Map of California with San Diego County highlighted in the Southwestern of the state

With a population of 3.3 million (larger than the state of New Mexico), San Diego County is the most populous county along the U.S.-Mexico border. San Diego shares approximately 60 miles of the border, with the San Ysidro Port of Entry as the busiest border crossing in the country. 

The two largest law enforcement agencies are the San Diego Police Department and the San Diego County Sheriff’s Office, with the latter also providing contract policing services to smaller municipalities in unincorporated areas. Nine cities in the San Diego area have their own police department, as does the Port of San Diego and the major universities, including San Diego State University, University of California San Diego, and California State University San Marcos. 

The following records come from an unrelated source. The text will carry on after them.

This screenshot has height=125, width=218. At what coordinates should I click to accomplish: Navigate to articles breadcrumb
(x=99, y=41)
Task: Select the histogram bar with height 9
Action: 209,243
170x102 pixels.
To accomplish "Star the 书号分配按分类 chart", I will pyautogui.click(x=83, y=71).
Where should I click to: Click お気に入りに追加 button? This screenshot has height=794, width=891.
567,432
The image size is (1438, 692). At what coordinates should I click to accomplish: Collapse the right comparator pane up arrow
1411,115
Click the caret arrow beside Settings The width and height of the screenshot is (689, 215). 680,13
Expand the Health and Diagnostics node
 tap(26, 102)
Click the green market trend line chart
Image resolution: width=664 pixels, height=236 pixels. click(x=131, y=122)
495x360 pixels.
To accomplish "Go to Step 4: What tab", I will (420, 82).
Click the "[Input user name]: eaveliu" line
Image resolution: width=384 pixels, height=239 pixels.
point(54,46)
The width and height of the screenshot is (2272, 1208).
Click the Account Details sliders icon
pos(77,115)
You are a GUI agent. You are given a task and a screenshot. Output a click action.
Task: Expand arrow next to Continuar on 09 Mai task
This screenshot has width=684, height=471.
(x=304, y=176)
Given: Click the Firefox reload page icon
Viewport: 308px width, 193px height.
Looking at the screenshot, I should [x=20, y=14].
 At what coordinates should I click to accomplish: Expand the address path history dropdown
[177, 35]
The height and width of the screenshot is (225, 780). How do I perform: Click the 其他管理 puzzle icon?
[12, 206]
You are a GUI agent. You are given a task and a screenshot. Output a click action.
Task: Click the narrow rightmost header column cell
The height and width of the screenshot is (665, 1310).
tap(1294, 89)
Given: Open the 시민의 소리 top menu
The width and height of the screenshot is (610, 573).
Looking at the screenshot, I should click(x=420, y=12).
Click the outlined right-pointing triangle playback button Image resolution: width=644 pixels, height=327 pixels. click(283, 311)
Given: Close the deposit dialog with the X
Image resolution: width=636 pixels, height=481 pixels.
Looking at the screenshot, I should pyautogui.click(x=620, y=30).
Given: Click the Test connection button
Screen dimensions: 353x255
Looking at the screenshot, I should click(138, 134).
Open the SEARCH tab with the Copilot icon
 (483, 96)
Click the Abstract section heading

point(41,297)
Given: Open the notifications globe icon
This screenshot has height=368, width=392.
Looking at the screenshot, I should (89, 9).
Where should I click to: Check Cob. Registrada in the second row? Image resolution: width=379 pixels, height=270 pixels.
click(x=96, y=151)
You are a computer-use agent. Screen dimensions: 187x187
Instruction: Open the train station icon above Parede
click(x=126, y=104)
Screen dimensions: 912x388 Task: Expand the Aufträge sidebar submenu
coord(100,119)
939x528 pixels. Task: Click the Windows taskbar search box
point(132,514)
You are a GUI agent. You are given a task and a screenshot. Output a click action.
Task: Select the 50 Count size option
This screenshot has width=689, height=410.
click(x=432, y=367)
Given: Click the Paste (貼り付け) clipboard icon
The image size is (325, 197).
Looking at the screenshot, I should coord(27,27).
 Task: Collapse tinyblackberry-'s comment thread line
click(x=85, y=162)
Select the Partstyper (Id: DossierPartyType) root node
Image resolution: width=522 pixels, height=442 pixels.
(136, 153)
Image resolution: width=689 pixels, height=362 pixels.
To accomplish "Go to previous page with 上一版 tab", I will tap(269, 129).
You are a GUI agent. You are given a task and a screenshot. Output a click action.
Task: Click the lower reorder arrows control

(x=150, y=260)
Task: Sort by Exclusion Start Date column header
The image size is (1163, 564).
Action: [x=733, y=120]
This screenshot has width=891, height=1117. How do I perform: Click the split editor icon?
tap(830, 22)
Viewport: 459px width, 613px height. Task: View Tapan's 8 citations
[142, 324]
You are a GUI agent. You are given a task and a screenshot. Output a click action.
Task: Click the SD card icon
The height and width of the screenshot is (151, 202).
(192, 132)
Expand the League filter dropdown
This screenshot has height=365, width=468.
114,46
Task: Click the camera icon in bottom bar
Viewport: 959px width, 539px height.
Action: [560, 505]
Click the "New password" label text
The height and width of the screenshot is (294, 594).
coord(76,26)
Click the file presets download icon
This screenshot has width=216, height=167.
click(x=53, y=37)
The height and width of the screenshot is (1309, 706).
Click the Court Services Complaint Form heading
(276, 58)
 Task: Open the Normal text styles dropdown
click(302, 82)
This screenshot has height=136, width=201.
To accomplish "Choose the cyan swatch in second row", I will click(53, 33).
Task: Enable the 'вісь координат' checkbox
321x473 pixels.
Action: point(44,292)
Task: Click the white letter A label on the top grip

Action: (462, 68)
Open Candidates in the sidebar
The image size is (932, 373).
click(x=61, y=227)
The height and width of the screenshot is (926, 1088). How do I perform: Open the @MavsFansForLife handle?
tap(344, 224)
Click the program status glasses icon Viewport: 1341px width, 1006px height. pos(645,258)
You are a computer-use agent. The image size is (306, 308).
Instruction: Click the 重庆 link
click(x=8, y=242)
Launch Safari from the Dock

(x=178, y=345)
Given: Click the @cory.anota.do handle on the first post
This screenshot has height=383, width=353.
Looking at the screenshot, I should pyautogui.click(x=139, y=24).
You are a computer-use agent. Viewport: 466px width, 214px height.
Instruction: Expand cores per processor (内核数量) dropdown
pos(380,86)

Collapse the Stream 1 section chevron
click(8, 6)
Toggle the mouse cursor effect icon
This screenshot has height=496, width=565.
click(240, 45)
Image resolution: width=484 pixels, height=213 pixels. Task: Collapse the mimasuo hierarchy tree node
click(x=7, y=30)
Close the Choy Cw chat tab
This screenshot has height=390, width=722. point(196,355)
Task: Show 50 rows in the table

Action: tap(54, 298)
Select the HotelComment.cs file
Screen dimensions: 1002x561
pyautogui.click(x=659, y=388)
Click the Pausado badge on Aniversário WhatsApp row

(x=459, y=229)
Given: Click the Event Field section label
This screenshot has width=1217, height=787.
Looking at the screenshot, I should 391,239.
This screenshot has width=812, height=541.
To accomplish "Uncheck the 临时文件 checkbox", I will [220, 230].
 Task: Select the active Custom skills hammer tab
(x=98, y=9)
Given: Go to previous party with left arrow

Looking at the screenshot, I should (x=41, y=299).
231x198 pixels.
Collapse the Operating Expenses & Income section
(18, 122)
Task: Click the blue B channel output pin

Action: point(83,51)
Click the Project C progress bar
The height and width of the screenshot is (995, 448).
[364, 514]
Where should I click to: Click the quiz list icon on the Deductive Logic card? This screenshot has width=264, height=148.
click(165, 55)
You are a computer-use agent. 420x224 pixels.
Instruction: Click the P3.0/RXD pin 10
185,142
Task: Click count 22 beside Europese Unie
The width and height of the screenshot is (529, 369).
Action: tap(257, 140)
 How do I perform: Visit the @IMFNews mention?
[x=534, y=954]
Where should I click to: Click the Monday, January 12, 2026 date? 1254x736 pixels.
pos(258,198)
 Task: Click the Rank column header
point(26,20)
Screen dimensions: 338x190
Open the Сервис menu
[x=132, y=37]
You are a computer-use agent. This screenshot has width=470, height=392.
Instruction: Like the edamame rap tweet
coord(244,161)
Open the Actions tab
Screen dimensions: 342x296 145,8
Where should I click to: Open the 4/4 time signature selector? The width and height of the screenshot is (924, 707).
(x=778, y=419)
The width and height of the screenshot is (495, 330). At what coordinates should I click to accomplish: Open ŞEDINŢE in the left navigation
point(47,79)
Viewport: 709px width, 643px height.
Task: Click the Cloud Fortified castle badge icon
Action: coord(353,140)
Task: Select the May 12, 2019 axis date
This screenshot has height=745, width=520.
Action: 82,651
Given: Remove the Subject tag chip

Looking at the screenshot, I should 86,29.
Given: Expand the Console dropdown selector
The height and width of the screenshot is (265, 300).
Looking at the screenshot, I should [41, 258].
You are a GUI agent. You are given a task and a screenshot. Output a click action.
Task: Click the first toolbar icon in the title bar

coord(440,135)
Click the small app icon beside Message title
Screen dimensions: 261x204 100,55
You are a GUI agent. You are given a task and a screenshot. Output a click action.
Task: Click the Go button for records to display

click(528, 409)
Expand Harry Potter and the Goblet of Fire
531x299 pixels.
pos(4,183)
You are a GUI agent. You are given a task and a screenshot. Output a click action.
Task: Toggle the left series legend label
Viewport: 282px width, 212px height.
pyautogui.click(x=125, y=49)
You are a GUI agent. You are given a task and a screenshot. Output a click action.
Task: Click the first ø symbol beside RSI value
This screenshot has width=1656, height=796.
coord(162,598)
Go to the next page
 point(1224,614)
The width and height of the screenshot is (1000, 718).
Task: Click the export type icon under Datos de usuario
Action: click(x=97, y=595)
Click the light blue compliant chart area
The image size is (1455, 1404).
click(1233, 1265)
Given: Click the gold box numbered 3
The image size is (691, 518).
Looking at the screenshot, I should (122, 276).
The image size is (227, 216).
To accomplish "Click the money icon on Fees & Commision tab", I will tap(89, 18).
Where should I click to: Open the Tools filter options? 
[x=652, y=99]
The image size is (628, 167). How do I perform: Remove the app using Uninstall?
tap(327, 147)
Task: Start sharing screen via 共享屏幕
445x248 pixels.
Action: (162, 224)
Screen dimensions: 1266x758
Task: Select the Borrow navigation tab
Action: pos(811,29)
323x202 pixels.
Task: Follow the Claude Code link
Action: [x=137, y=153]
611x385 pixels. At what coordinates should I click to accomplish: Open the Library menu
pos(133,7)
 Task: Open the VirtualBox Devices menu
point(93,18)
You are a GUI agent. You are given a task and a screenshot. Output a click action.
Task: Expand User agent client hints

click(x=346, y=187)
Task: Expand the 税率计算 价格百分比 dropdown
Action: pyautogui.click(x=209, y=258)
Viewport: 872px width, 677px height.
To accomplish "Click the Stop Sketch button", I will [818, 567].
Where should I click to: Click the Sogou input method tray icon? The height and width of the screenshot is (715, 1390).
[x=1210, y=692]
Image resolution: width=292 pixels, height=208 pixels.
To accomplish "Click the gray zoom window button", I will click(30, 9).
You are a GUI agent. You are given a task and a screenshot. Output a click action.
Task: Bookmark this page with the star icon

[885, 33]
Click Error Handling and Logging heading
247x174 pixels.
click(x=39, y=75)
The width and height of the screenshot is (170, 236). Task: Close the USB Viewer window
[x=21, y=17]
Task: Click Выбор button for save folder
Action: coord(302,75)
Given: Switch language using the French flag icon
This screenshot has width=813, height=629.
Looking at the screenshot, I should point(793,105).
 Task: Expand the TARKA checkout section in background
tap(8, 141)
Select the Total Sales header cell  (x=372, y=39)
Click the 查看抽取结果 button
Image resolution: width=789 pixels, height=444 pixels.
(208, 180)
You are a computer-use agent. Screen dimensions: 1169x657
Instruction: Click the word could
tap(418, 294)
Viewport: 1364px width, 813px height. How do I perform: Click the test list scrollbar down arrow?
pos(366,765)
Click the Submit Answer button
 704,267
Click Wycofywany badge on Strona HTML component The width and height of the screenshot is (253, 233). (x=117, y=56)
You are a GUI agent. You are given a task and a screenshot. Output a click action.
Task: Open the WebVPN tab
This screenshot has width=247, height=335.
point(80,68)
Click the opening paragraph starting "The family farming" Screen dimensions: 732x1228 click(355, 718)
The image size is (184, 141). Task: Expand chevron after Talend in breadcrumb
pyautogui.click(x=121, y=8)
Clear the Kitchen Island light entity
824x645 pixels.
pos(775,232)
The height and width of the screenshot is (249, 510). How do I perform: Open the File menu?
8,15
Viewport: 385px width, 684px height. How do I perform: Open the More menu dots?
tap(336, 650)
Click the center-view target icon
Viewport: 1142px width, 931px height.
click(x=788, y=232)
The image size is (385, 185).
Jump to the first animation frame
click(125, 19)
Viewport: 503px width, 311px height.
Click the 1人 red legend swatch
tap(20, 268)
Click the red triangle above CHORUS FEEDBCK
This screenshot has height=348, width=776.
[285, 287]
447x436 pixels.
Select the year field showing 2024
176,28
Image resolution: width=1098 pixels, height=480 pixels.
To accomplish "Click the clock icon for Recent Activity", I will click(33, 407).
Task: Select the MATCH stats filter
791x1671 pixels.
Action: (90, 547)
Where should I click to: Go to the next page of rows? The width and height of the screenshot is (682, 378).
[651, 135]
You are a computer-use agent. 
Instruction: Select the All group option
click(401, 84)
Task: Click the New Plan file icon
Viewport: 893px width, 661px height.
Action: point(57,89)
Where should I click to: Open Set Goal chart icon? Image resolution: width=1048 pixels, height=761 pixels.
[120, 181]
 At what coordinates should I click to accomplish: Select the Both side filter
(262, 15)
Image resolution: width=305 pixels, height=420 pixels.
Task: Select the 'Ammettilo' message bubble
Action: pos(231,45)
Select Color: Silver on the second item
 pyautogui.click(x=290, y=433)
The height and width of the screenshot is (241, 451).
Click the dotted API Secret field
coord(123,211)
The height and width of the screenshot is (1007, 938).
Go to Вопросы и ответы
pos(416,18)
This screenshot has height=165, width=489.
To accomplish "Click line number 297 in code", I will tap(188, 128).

San Diego County is unique in that agencies throughout the region coordinate on public safety matters and information sharing through the Automated Regional Justice Information System (ARJIS), which is overseen by the San Diego Association of Governments (SANDAG). ARJIS manages desktop and mobile apps through which law enforcement agencies access sophisticated data analysis and records retrieval software systems. This includes Coplink, which was pioneered by the Tucson Police Department and the University of Arizona Artificial Intelligence Lab. ARJIS has also ushered in countywide face recognition and automated license plate reader programs. 

Law enforcement agencies in San Diego have long been early adopters of surveillance technology, including cell-site simulators, smart streetlights, and mobile biometric technology. Body-worn cameras and drones are common throughout the region. The federal government also keeps a close eye on the border region with technologies that include automated license plate readers and surveillance towers.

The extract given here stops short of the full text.